Goal of the exercise:
An exact copy of the lines from the one containing "Image resolution: width=1205" through the last line below is required; include both of those lines and no others.

[[ The records, beginning ]]

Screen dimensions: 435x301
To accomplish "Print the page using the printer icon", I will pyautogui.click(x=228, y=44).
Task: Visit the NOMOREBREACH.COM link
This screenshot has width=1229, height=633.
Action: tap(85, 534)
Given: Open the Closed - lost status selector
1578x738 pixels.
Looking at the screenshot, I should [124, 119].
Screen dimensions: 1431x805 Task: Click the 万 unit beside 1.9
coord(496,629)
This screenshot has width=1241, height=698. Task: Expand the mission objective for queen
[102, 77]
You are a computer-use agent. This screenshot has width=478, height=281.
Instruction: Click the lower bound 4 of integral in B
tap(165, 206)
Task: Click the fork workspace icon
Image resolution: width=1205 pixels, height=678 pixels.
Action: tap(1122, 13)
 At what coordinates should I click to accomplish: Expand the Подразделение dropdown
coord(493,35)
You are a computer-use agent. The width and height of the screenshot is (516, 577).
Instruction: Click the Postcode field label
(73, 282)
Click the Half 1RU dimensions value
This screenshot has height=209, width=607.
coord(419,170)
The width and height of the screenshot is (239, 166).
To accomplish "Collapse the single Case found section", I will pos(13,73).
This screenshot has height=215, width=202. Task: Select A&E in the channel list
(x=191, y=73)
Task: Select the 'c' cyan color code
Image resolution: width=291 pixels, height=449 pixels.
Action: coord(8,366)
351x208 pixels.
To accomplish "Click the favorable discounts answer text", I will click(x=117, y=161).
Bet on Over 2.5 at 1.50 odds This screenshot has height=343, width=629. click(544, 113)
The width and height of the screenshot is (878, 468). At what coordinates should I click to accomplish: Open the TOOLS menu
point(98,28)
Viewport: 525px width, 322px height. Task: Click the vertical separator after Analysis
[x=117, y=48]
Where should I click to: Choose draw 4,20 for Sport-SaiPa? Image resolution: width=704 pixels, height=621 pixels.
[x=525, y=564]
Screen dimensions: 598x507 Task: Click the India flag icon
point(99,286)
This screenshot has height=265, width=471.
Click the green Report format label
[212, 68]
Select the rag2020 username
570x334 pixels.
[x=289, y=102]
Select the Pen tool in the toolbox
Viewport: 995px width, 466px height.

[[ The records, end ]]

Task output:
Image resolution: width=1205 pixels, height=678 pixels.
Action: tap(1122, 13)
 At what coordinates should I click to accomplish: Expand the Подразделение dropdown
coord(493,35)
You are a computer-use agent. The width and height of the screenshot is (516, 577).
Instruction: Click the Postcode field label
(73, 282)
Click the Half 1RU dimensions value
This screenshot has height=209, width=607.
coord(419,170)
The width and height of the screenshot is (239, 166).
To accomplish "Collapse the single Case found section", I will pos(13,73).
This screenshot has height=215, width=202. Task: Select A&E in the channel list
(x=191, y=73)
Task: Select the 'c' cyan color code
Image resolution: width=291 pixels, height=449 pixels.
Action: coord(8,366)
351x208 pixels.
To accomplish "Click the favorable discounts answer text", I will click(x=117, y=161).
Bet on Over 2.5 at 1.50 odds This screenshot has height=343, width=629. click(544, 113)
The width and height of the screenshot is (878, 468). At what coordinates should I click to accomplish: Open the TOOLS menu
point(98,28)
Viewport: 525px width, 322px height. Task: Click the vertical separator after Analysis
[x=117, y=48]
Where should I click to: Choose draw 4,20 for Sport-SaiPa? Image resolution: width=704 pixels, height=621 pixels.
[x=525, y=564]
Screen dimensions: 598x507 Task: Click the India flag icon
point(99,286)
This screenshot has height=265, width=471.
Click the green Report format label
[212, 68]
Select the rag2020 username
570x334 pixels.
[x=289, y=102]
Select the Pen tool in the toolbox
Viewport: 995px width, 466px height.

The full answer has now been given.